We need to send a team of first responders to free Jeff Withey from the the pile of rubble and shackles Monty has him buried under and chained to. He’s averaging 0.6 blocks a game while only playing 6.7 minutes. Let him out of the basement and into the block party. Jeff and Luke need to go to an underutilized players therapy session somewhere.

Honorable Mention:

"Invisible Man" by the Breeders

Alexis Ajinca: "How’d You Pin That One On Me" by Dinosaur Jr.

"How'd you pin that one on me?

Haven't even done it yet

How can that be?"

This one gave Eric Gordon and "Accident Prone" a run for its money. When you collect three fouls during player introductions, you have to ask the question.
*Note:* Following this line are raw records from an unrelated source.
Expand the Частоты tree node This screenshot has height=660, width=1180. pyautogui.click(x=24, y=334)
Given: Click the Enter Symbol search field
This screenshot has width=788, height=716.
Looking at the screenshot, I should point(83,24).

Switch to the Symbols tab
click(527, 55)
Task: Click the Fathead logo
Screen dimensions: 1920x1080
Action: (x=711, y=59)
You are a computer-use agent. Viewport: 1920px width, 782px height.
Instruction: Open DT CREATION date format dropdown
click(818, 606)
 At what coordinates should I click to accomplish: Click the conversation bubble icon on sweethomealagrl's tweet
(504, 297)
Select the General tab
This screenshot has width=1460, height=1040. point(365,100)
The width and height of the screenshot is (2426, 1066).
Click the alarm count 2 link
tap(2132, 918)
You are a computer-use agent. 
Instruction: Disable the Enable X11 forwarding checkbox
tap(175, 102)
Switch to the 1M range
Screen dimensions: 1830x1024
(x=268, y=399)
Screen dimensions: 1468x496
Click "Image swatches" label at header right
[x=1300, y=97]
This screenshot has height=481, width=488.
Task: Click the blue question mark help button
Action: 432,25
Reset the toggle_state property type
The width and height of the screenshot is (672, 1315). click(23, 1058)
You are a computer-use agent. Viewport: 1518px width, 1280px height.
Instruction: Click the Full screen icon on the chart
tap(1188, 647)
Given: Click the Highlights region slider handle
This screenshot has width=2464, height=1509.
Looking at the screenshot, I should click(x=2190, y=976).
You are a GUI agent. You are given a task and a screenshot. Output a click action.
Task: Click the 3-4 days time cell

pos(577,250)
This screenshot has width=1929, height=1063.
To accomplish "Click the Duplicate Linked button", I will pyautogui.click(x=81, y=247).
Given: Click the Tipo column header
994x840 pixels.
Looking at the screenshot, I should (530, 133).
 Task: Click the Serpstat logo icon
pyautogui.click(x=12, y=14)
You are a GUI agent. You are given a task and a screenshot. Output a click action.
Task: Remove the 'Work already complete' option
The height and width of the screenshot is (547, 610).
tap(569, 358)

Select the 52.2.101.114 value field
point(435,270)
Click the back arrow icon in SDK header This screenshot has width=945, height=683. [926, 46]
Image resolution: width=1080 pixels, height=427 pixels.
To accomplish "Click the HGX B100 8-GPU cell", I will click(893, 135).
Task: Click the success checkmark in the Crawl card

Monty Williams: "Wrong" by Archers of Loaf

I know, I know. Coaches don’t get a soundtrack, but…….

"You've got it all wrong,

You can't get it right.

Why don't you come down

From off my back.

And won't you get yourself a job somewhere away from me?

Cause I don't want you to see your face anymore.

Cause I don't want you on my case in the morning.

I'm just being honest,

It's the least I could do.

You say I'll never be honest with you,

‘Cause you don't deserve it anyway."

I’m all out on Monty. I was for years. I tried to give him a long leash this season, but he keeps reverting to past disasters. Look, I’m a very calm guy and I realize that basketball is just a game and isn’t really that important in the grand scheme of life, but he infuriates me. My season tickets are dangerously close to the bench and I fear I may one day completely blow a fuse. I was dangerously close last season while Anthony Morrow and his 21pts sat on the bench watching a 12pt lead he built wilt away for the final 8 minutes of a game that we ended up losing to the Spurs.

Honorable Mentions:

"End the Reign" by Fishbone

No more skipping on 2 for 1s, no more terrible rotations, no more weird stints in the doghouse and no more waiting until the plane crashes into the mountain to call a timeout.

"Confusion" by Lee Dorsey

This song plays in my head everytime I see a Monty Williams close-up sitting squinty eyed and mouth agape on the bench in a poorly fitted suit.

Dell Demps: "Dumpster Dive" by Black Lips

If Monty gets a song, Dell needs one too.

"I woke up where the sunshine bleeds

Looking in a garbage bin

And I ain't seen some good trash since I

Since I don't know when

Since I don't know when

I went out dumpster diving

Found some dirt painted gold

I kept some dusty silver

All covered up in mold"

Dell is the ultimate dumpster diver. He’s made a habit of looking into other teams and league’s trash bins and bringing arguably useful parts to the roster. Jrue Holiday, Tyreke Evans, Omer Asik, Ryan Anderson, Luke Babbitt, Dante Cunningham and even if it kind of pains me to say it, Jimmer Fredette can all be viewed as guys other teams felt they no longer needed, but have been solid contributors to our team in my opinion. (The National narrative says otherwise.) A cast of misfits in a town that celebrates weirdness. I just wish he would have left John Salmons next to that sour milk carton with his picture on it.